The Americans with Disabilities Act (ADA) of 1990 states people may not be discriminated against due to the nature of their disability. A disability is defined as a physical or mental impairment that limits one or more major life activities such as hearing, walking, and breathing. An employer must make reasonable accommodations for the performance of the job of an employee with disabilities. This might include making the work facility accessible with ramps, providing readers for blind personnel, or allowing for more frequent breaks. The ADA has now been expanded to include individuals with alcoholism, former drug use, obesity, or psychiatric disabilities.

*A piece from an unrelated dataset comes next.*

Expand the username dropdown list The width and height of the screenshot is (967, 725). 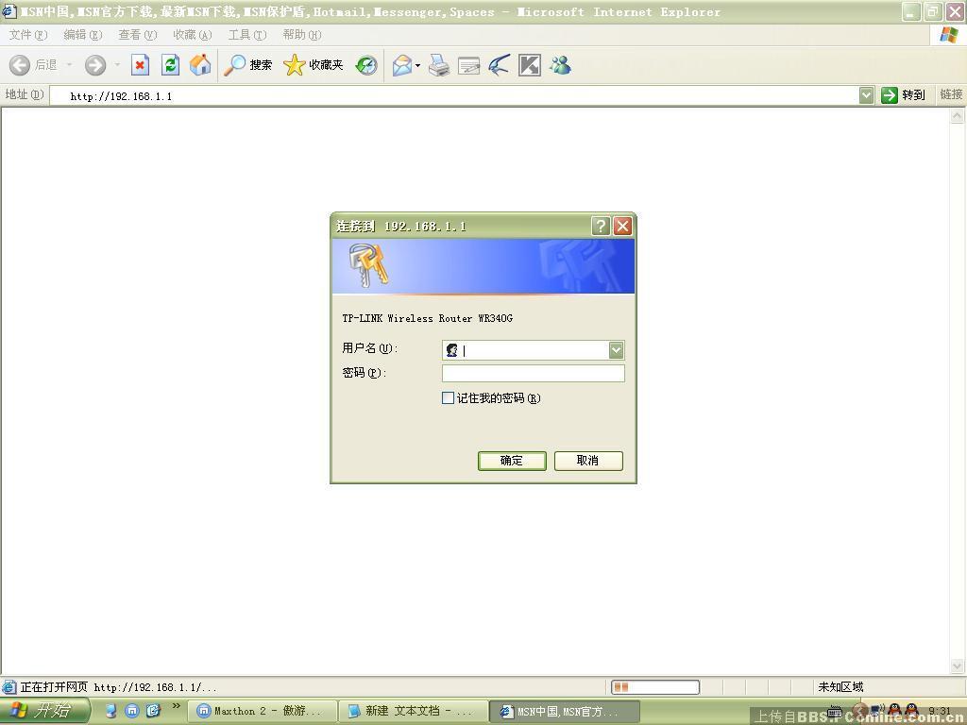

The premise of the law is that individuals with disabilities can contribute to an organization and they cannot be discriminated against because of their disabilities (O'Keefe & Bruyere, 1994).

The Civil Rights Act and the Age Discrimination in Employment Act make provisions for bona fide occupational qualifications (BFOQs), which are requirements of certain occupations for which denying an individual employment would otherwise violate the law. For example, there may be cases in which religion, national origin, age, and sex are bona fide occupational qualifications. There are no BFOQ exceptions that apply to race, although the first amendment protects artistic expressions, such as films, in making race a requirement of a role. Clearcut examples of BFOQs would be hiring someone of a specific religion for a leadership position in a worship facility, or for an executive position in religiously affiliated institutions, such as the president of a university with religious ties. Age has been determined to be a BFOQ for airline pilots; hence, there are mandatory retirement ages for safety reasons. Sex has been determined as a BFOQ for guards in male prisons.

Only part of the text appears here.